**Document excerpt:**

This is the weirdest, coolest science experiment I've seen in some time.

The human brain is so powerful not because it is so large — but because the wrinkles on it give it a large surface area. But what’s long been a mystery is how the brain’s wrinkles actually form.

The brain model seen in the GIF above — in all its mesmerizing and creepy glory — recently gave researchers at Harvard some insight.

This isn’t a real brain. It’s a gel brain 3D-printed in a lab, meant to demonstrate how, in the womb, this wrinkling — called gyrification — might occur. The researchers theorized that the folds form because the outside of the brain grows quicker than the inside of the brain, causing it to fold inward.

The shape for the 3D print is based off the brain of a 22-week-old fetus. The researchers then placed that smooth, gel brain in a solution that swells the outermost layer of the gel to simulate the growth that happens in the womb.

Remarkably, the results look very similar to a fully developed baby brain.

Here, they compare the folds on their lab-grown brain (bottom right) with a real one (bottom left).

That they were able to reproduce the brain’s folds on the gel model gives weight to the hypothesis: that brain development can be explained by simple physics.

“Our physical gel model shows that we can capture the qualitative features of the folding patterns ... setting the stage for how biology can build on this simple physical pattern-forming instability,” the authors write in their paper, published in the journal Nature Physics.

This isn’t the final word on fetal brain development. “There could be some other biological factors that modulate this process,” Tuomas Tallinen, one of the study’s co-authors, told the BBC.

**Dataset extract:**
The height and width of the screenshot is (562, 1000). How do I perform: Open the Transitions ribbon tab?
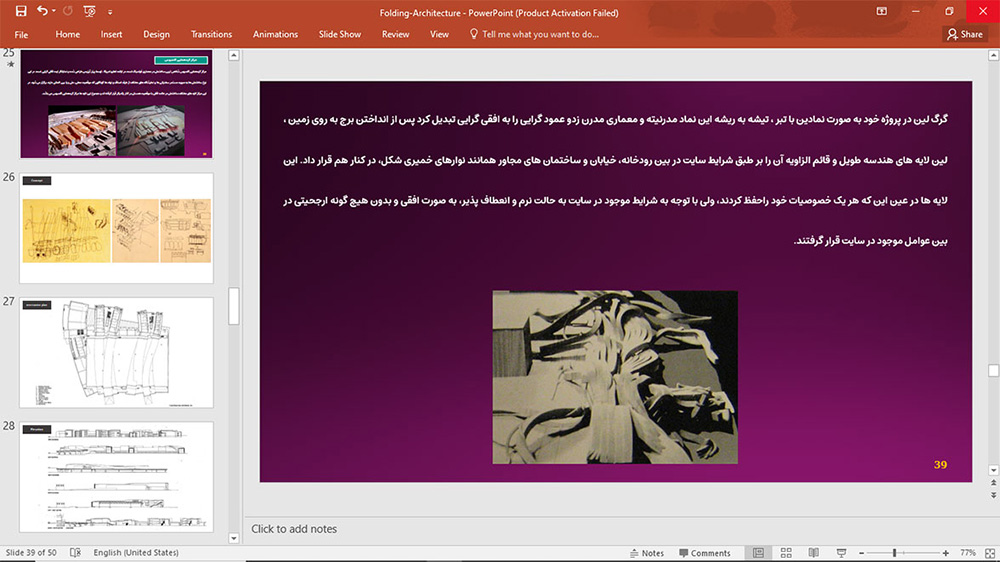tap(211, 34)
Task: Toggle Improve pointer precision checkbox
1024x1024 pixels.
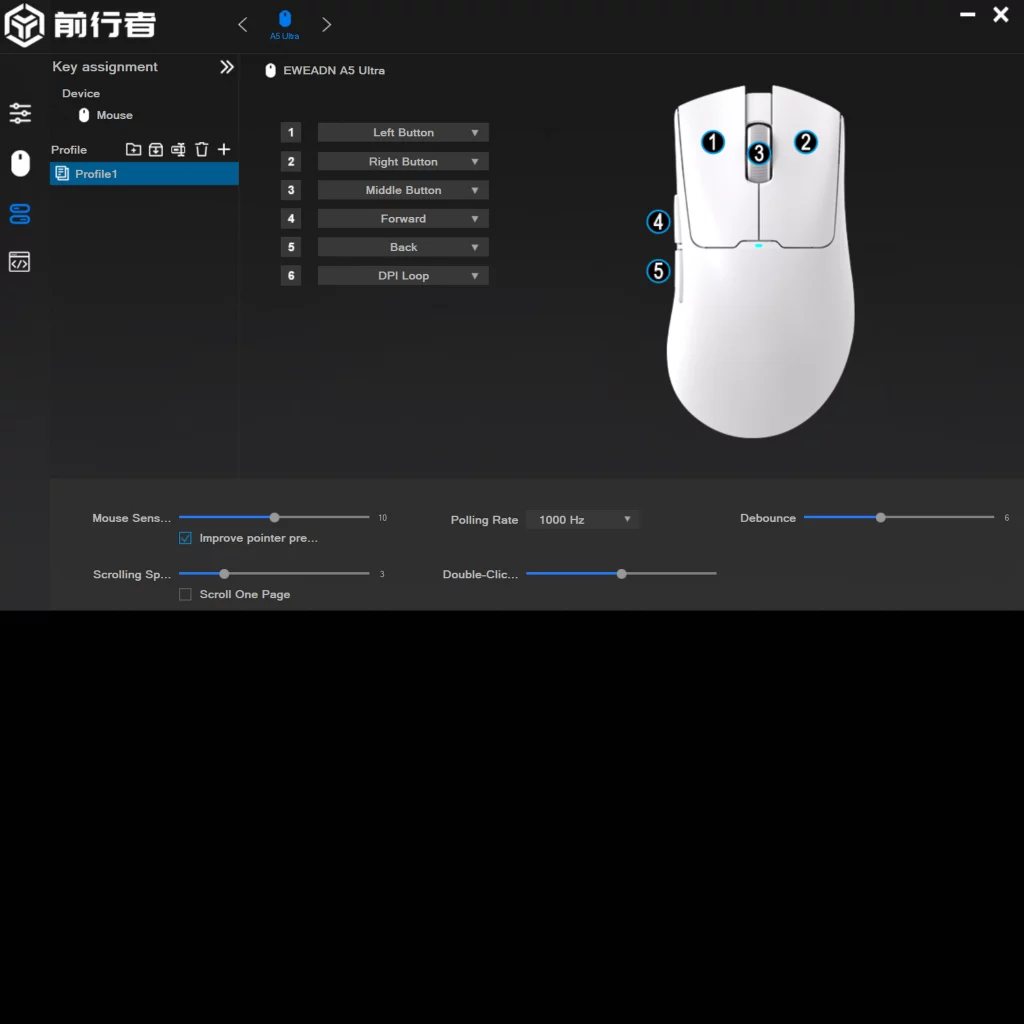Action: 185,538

...

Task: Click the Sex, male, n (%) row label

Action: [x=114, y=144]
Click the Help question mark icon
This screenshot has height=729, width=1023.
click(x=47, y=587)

**Activity list:**
1: Please print the part of the brain-folding article that begins at the words that have "This is the" and stops after "Harvard some insight.".
2: Name every institution, journal, or news outlet mentioned in the brain-folding article.

**Answer list:**
1:
This is the weirdest, coolest science experiment I've seen in some time.

The human brain is so powerful not because it is so large — but because the wrinkles on it give it a large surface area. But what’s long been a mystery is how the brain’s wrinkles actually form.

The brain model seen in the GIF above — in all its mesmerizing and creepy glory — recently gave researchers at Harvard some insight.

2: Harvard, Nature Physics, the BBC